- Map of Nazi Germany showing its administrative subdivisions (Gaue and Reichsgaue). Gau Franken in dark brown.
- Capital: Nuremberg
- • 17 May 1939: 1,065,122
- • 1929–1940: Julius Streicher
- • 1940–1942 (acting): Hans Zimmermann
- • 1942–1944 (acting): Karl Holz
- • 1944–1945: Karl Holz
- • Establishment: 1 March 1929
- • Disestablishment: 8 May 1945
| Preceded by | Succeeded by |
| / Bavaria | Bavaria / |
- Today part of: Germany

= Gau Franconia =

Nazi subdivision

Gau Franconia (German: Gau Franken) was an administrative division of Nazi Germany in Middle Franconia, Bavaria, from 1933 to 1945. Before that, from 1929 to 1933, it was the regional subdivision of the Nazi Party in that area. Originally formed as Middle Franconia (German: Mittelfranken) in 1929, it was renamed Franconia in 1936.

==History==
The Nazi Gau (plural: Gaue) system was originally established in a party conference on 22 May 1926, in order to improve administration of the party structure.

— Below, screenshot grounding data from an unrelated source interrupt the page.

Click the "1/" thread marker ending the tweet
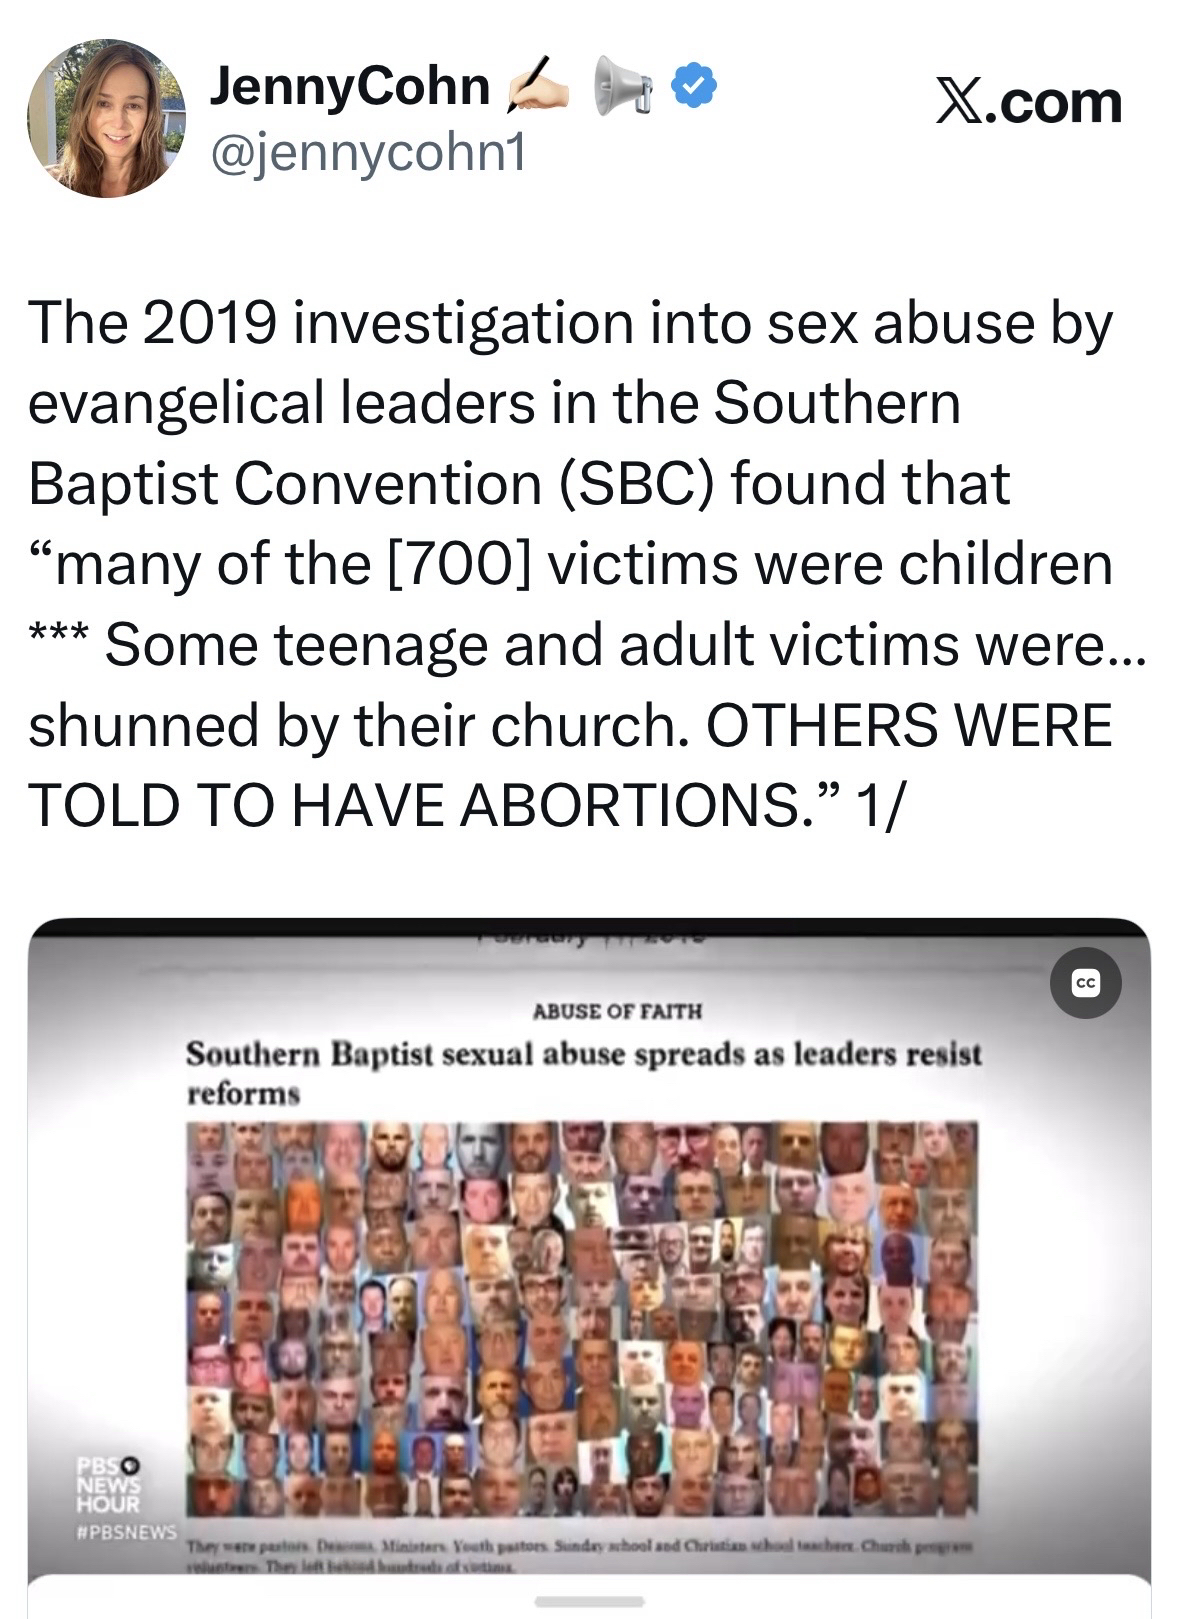The height and width of the screenshot is (1619, 1179). pos(879,806)
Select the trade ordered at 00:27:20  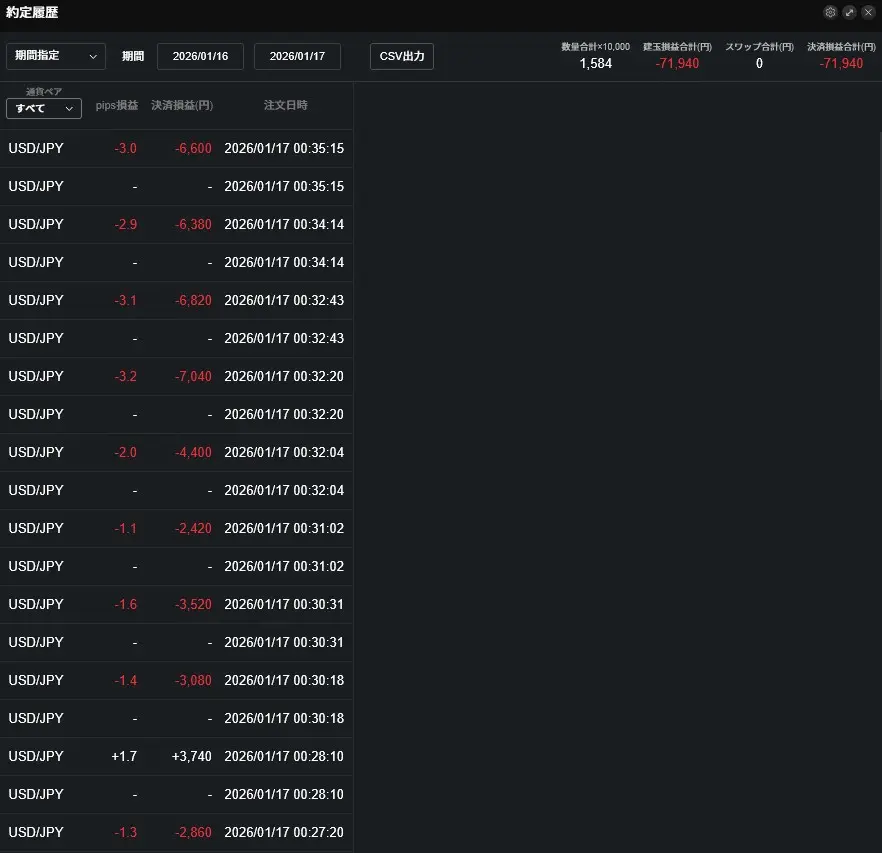pos(176,833)
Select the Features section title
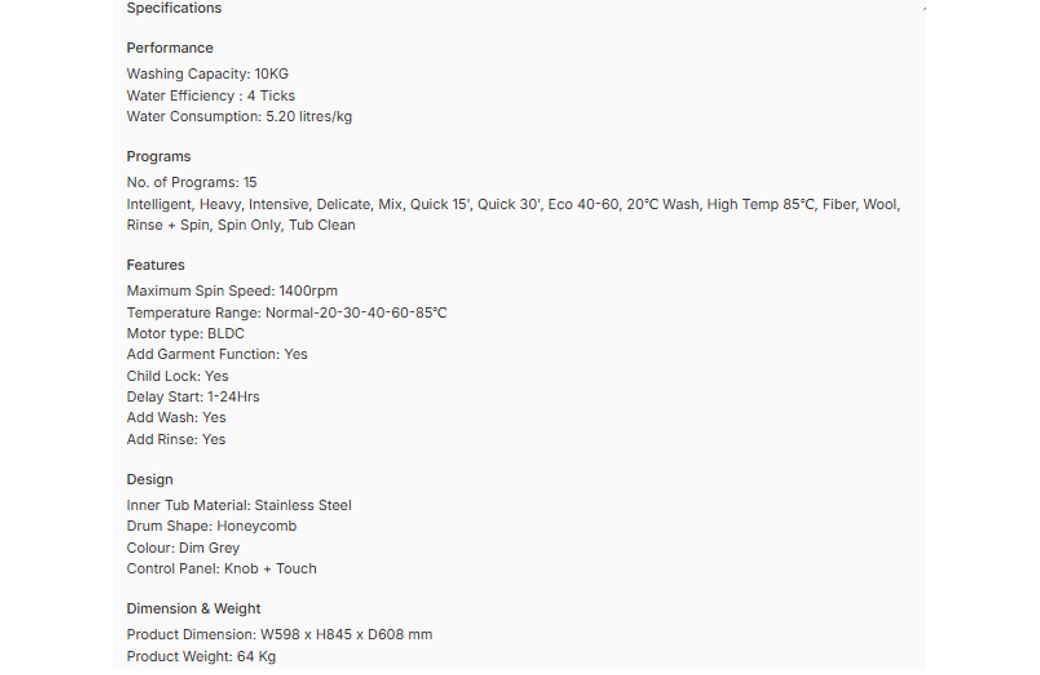 click(156, 265)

From 1933 onward, after the Nazi seizure of power, the Gaue increasingly replaced the German states as administrative subdivisions in Germany.

At the head of each Gau stood a Gauleiter, a position which became increasingly more powerful, especially after the outbreak of the Second World War, with little interference from above. Local Gauleiters often held government positions as well as party ones and were in charge of, among other things, propaganda and surveillance and, from September 1944 onward, the Volkssturm and the defense of the Gau.

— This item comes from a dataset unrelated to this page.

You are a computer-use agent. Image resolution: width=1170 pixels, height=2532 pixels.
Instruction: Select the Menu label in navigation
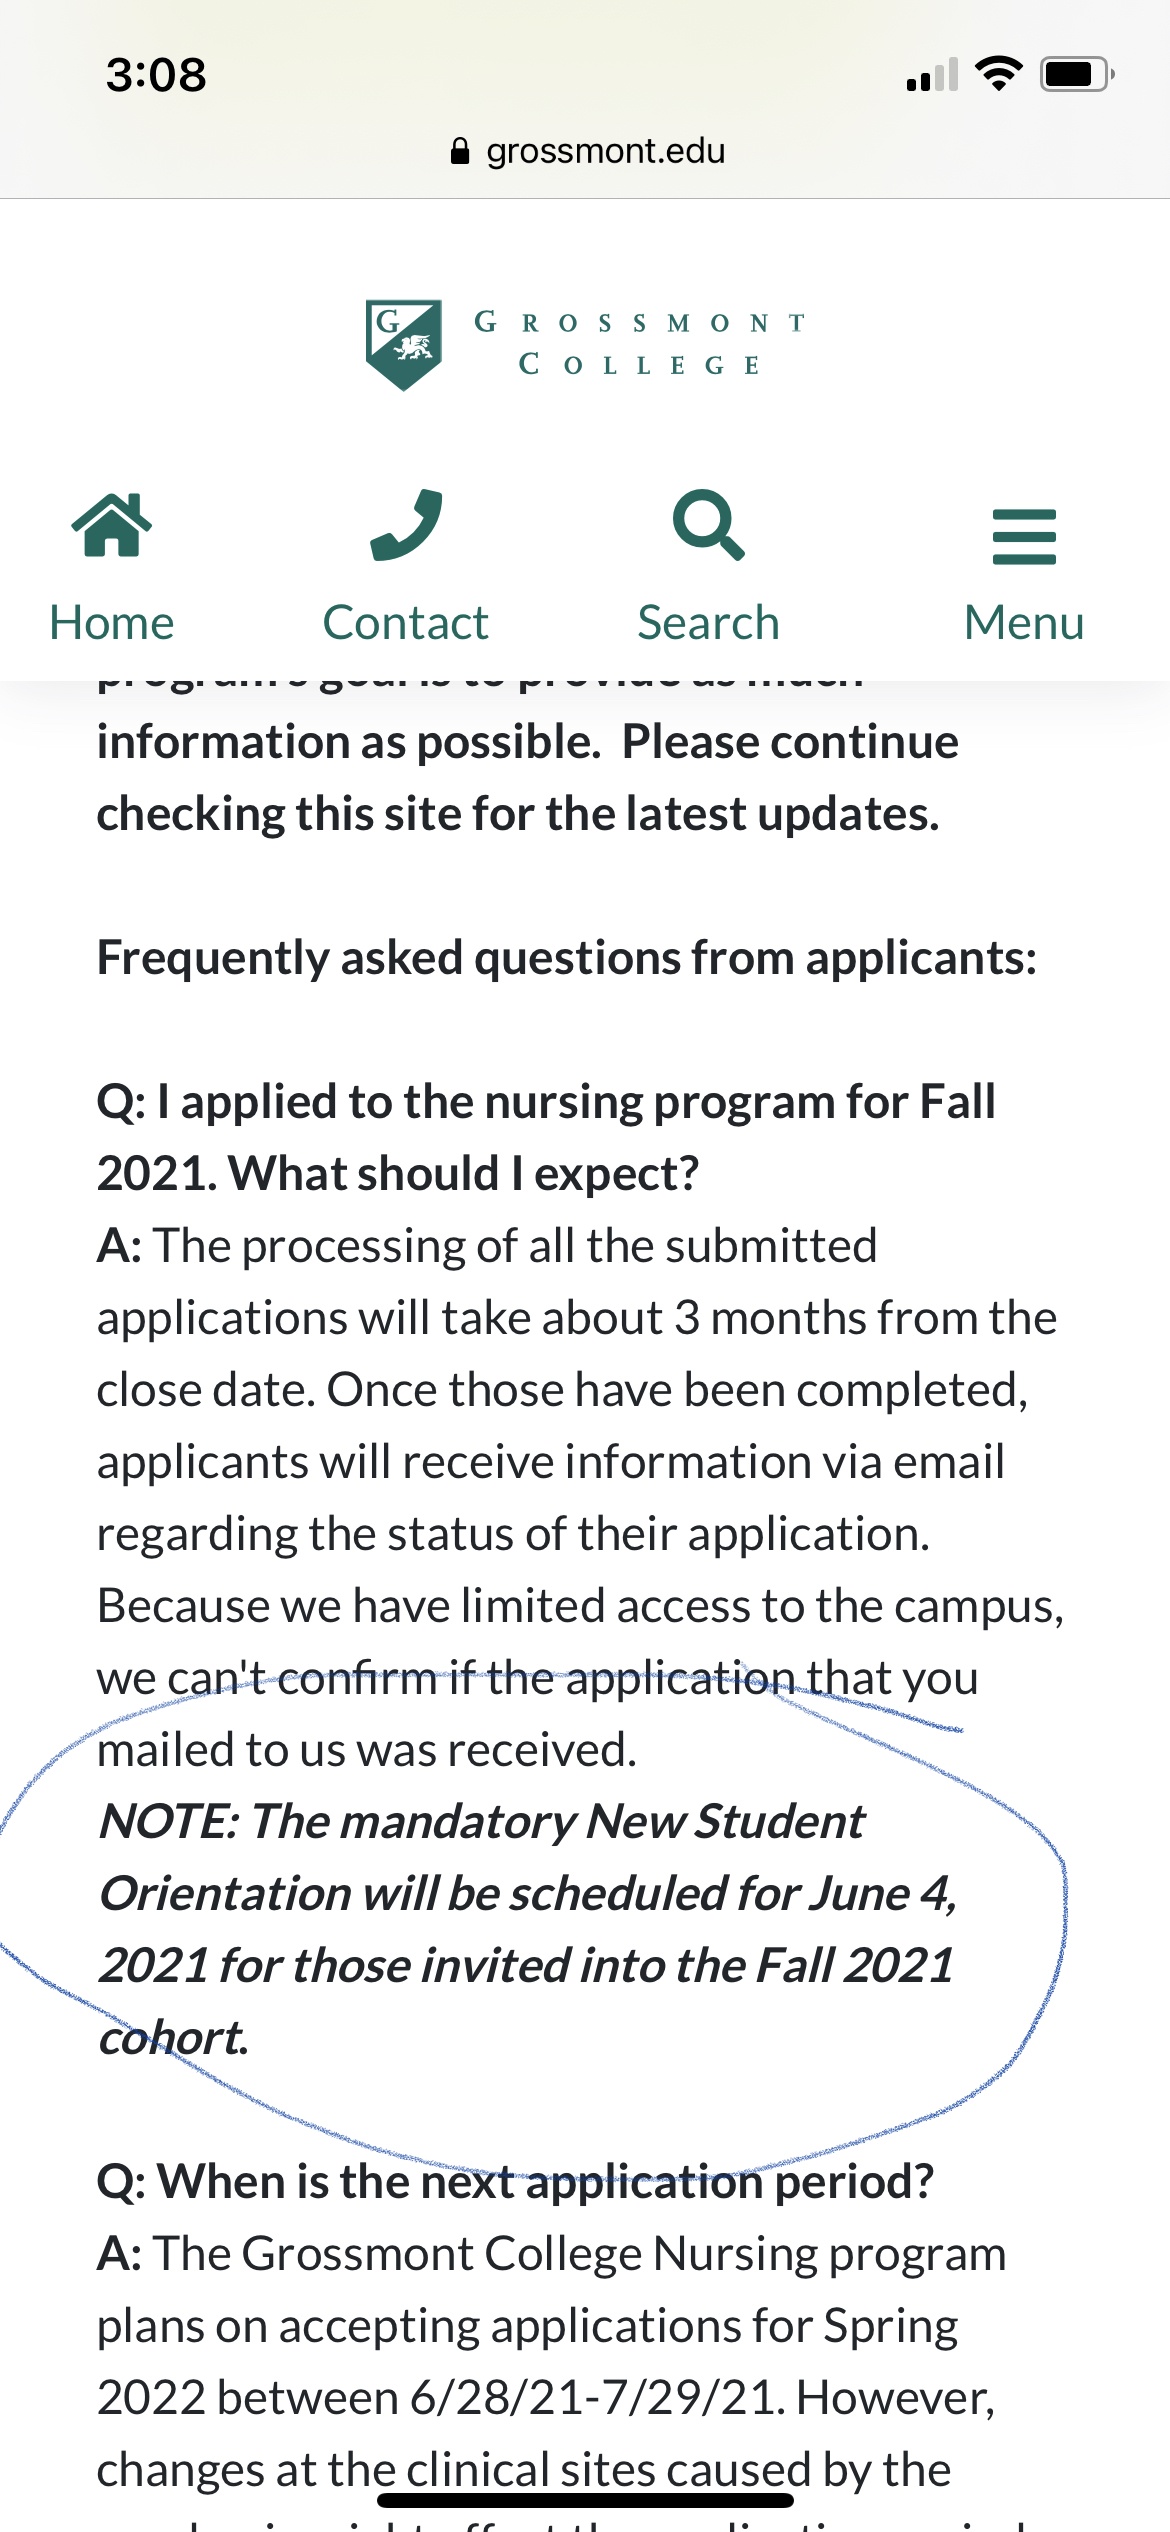1024,623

The position of Gauleiter in Franconia was originally held by Julius Streicher from 1929 until 1940 when he was removed from the position. Streicher was later tried at the Nuremberg trials and executed for crimes against humanity on 16 October 1946. The position of Gauleiter was not filled again until 1944, with Hans Zimmermann (1940–42) and Karl Holz (1942–44) each serving as acting Gauleiter. Holz officially took up the post in 1944 and held it until his own death in April 1945.